* TEXT SECTION
------------------------------

I have recently been writing a history of drug research, and while the 20th and 21st centuries are there for the picking, anything before that is shrouded in either linguistic complexity or locked away in the cupboards of libraries older than the books and papers themselves.

In some cases, I have managed to visit these ancient institutions and have found myself sitting, marveling at an old book before me, frightened to touch it even though I was assured it was alright to do so. I have found myself wondering who last read a particular volume and indeed if it had ever been read at all. Has it been sitting on a shelf for 300 years waiting for me to come along? That thought, while thrilling, is also rather daunting for I’m not sure I was what the books were expecting, after so long a wait.

In other cases, I have relied of the kindnesses of strangers in foreign lands who have bothered to help. I have never yet met a librarian who wasn’t willing to make the seemingly impossible happen, and in a few instances that’s exactly what they appeared to do as they would uncover, extract and scan archaic sections of probably priceless works for me.

------------------------------

* DATASET EXCERPTS
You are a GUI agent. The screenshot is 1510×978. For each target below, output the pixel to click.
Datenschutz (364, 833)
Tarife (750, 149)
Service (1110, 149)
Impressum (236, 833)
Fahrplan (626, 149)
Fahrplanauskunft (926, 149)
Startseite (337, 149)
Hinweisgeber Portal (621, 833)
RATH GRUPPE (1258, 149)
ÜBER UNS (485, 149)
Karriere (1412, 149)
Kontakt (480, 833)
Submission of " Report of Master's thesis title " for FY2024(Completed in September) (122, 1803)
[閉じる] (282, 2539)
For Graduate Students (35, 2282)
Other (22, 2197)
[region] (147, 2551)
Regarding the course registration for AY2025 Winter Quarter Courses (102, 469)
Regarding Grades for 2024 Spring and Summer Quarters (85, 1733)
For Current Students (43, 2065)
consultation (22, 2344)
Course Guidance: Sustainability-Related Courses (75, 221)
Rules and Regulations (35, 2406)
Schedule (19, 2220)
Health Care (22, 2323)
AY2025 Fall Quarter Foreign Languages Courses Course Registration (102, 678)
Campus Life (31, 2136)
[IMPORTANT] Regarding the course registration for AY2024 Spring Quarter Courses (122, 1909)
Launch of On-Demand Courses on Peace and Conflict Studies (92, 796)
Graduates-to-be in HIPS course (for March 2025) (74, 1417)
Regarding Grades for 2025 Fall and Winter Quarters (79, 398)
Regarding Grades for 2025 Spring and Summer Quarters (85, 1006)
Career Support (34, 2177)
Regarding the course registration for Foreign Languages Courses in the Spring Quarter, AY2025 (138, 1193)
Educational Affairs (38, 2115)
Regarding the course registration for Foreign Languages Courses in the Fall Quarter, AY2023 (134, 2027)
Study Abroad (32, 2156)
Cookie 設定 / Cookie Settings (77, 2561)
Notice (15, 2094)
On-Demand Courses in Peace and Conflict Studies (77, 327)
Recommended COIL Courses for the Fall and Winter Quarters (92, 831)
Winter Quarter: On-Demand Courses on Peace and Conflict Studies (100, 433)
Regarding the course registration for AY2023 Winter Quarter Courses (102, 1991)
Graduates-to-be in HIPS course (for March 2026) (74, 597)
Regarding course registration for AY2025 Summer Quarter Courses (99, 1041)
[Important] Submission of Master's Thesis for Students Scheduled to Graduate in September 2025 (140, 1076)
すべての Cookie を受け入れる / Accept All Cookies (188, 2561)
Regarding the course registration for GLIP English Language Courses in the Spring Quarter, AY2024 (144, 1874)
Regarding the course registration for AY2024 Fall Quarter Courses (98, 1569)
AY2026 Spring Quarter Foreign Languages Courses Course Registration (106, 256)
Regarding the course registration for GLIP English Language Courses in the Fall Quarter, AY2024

------------------------------

* INSTRUCTIONS
**1.** Answer these from the passage on researching the history of drugs:
(a) Which centuries does the writer call "there for the picking"?
(b) For how many years does the writer wonder whether a book has been sitting on a shelf?
(c) What three things does the writer say librarians would do with archaic sections of works?
**2.** Write the next part of the passage on researching the history of drugs, picking up after its last sentence.
None of the entries are used in these tasks.

* ANSWERS FOR THE EXERCISE
**1.**
(a) The 20th and 21st centuries.
(b) 300 years.
(c) Uncover, extract and scan them.

**2.**
But, if there is one thing I have learned in the course of writing this book, it is that I should have studied German. Latin, Greek and Arabic would have helped too, but German is what I really needed. Many of the key texts that I wished to read and understand to tell the story of how we have developed our modern understanding of pharmacology are written in rather old German and almost none have ever been translated. This, in my rather arrogant native-English speaking way, surprised me, for I thought some of the texts that I wished to read would have been of sufficient interest to have merited the interpretative attentions of many previous scholars. But no, there they are still written in gothic script, defying me.

The German-speaking world was the power-house behind modern chemistry and pharmacology; it is where many of the innovations of medicinal chemistry were made; and it is quite literally where ‘pharmacology’ was invented. So, it will be no surprise to learn that all those involved wrote in German—in old, complicated German—in old, complicated, German, gothic script where all the capital letters look ornately the same.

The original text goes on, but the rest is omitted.